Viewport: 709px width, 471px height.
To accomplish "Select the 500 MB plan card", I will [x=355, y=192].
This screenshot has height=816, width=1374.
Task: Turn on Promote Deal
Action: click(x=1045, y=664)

§ What to work on
All the data above should be set down a second time, exactly.

§ Result of the task
Viewport: 709px width, 471px height.
To accomplish "Select the 500 MB plan card", I will [x=355, y=192].
This screenshot has height=816, width=1374.
Task: Turn on Promote Deal
Action: click(x=1045, y=664)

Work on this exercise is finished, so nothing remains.